▸ **PARTS OF THE EXERCISE**:
• a. From the cancer treatment article, list each type of cancer whose cases were evaluated, together with the number of cases given for it.
• b. According to the cancer treatment article, in which journal and issue did the report appear?
• c. Write the next part of the cancer treatment article, starting after its final sentence.

▸ **QUOTED PASSAGE**:
---*---

A new study finds that, despite efforts in the last decade to mitigate cancer treatment disparities, black patients are significantly less likely than white patients to receive therapy for various types of cancer. The authors of the study conclude that efforts to close treatment gaps initiated in the 1990s appear to have had little impact. The report appears in the February 15, 2008 issue of CANCER, a peer-reviewed journal of the American Cancer Society.
Research that revealed racial disparities in cancer care began to appear in the early and 1990s, leading to greater attention and investment in ensuring access to care to all individuals. However, little is known about whether those efforts have led to any reduction in cancer treatment disparities.
To find out, Cary P. Gross, M.D. of the Yale University School of Medicine in New Haven, Conn. and colleagues mined the Surveillance, Epidemiology, and End Results (SEER)-Medicare database to evaluate cancer care received by Medicare beneficiaries diagnosed with breast, colorectal, lung or prostate cancer from 1992 through 2002.
After identifying therapies for which racial disparities had been previously reported, the investigators determined whether there had been any changes in care for the over-all Medicare population or for white and black patients considered separately. A total of 7,775 colon, 1,745 rectal, 11,207 lung, 40,457 breast, and 82,238 prostate cancer cases were evaluated.

---*---

▸ **INPUT DATA**:
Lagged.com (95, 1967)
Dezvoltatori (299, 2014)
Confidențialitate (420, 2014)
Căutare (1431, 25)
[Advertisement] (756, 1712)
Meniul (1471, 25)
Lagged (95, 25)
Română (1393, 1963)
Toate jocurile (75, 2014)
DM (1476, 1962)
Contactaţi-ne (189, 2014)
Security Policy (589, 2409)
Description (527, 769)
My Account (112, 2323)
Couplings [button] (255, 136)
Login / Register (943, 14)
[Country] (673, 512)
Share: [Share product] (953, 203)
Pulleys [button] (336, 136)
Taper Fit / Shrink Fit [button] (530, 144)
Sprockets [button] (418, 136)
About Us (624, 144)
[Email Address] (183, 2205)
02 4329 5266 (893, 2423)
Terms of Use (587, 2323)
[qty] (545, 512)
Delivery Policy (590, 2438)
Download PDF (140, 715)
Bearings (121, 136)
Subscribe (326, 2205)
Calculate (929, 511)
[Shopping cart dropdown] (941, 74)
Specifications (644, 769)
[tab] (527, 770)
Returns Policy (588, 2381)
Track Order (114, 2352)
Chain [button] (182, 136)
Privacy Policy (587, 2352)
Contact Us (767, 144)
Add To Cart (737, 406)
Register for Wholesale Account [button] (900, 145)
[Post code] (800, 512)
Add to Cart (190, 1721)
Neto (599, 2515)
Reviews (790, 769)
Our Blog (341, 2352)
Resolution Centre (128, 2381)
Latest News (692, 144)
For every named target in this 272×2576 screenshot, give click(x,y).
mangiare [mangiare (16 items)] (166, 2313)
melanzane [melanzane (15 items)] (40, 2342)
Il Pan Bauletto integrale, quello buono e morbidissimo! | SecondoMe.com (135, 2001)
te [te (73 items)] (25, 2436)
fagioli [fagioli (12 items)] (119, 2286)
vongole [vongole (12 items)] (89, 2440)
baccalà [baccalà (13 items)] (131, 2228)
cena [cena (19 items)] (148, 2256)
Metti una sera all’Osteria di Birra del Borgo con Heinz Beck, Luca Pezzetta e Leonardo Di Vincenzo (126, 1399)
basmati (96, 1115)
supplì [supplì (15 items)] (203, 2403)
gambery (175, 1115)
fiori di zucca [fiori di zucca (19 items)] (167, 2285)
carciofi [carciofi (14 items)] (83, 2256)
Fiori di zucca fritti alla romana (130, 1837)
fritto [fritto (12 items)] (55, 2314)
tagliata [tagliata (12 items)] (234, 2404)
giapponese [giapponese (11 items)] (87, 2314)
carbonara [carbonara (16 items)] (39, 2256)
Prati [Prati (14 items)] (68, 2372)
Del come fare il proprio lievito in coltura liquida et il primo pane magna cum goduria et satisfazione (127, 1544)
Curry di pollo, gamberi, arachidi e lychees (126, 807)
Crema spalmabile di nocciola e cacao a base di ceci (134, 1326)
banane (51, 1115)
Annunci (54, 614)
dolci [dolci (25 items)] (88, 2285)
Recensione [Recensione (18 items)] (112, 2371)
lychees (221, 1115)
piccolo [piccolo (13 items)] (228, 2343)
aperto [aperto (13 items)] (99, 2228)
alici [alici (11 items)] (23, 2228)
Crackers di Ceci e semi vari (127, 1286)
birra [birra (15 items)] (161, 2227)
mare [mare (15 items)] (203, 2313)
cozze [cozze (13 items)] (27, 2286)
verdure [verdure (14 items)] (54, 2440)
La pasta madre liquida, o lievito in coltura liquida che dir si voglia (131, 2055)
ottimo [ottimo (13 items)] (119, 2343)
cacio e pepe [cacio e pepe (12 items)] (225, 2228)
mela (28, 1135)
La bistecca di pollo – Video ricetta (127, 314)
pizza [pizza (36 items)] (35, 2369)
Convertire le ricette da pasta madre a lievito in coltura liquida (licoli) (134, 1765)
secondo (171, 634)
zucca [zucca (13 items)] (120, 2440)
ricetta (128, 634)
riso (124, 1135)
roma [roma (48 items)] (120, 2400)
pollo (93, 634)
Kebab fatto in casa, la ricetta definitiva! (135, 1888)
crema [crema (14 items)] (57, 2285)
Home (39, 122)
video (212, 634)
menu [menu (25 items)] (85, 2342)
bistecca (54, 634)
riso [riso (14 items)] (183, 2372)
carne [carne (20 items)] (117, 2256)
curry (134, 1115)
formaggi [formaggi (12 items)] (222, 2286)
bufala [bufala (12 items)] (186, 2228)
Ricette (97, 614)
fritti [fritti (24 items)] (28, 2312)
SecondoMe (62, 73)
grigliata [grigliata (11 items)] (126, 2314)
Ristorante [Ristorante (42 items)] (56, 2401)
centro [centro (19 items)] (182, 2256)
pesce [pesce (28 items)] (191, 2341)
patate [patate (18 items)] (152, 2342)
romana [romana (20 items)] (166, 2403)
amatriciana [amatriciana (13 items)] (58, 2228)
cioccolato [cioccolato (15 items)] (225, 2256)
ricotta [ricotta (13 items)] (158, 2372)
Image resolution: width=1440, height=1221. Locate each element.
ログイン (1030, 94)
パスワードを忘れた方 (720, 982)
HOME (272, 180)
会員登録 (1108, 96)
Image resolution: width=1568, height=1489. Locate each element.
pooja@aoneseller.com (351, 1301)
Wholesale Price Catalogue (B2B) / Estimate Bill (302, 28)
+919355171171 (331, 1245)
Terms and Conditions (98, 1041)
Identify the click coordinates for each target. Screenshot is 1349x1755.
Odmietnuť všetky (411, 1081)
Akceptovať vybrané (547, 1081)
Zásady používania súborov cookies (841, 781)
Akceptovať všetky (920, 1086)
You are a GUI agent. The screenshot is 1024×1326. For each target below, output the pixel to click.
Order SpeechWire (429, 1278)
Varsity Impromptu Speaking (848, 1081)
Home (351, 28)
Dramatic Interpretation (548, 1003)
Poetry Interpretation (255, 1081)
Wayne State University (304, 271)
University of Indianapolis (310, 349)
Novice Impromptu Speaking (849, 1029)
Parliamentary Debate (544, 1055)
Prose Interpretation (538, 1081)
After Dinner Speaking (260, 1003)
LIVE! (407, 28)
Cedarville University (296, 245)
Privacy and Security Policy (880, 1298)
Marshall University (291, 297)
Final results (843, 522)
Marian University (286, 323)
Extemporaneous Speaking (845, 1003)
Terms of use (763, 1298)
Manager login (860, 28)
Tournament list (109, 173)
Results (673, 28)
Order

---*---

▸ **ANSWERS TO THE EXERCISES**:
• a.
- Colon: 7,775 cases
- Rectal: 1,745 cases
- Lung: 11,207 cases
- Breast: 40,457 cases
- Prostate: 82,238 cases

• b. It appeared in the February 15, 2008 issue of CANCER, a peer-reviewed journal of the American Cancer Society.

• c.
In their analysis, the researchers found that for both black and white patients, there was little or no improvement in the proportion of patients receiving therapy for most cancers. In addition, there was no decrease in the magnitude of racial disparities between 1992 and 2002. Black patients were significantly less likely than white patients to receive therapy for cancers of the lung, breast, colon, and prostate. Racial disparities persisted even after limiting the analysis to patients who had access to a physician prior to their cancer diagnosis.
The findings suggest that there has been little improvement in the overall proportion of Medicare beneficiaries receiving cancer care. They also reveal that racial disparities have not lessened. “Efforts in the last decade to mitigate cancer therapy disparities appear to have been unsuccessful,” the authors conclude.
In moving forward, “future efforts to reduce disparities should be incorporated into a larger quality improvement framework,” the authors note.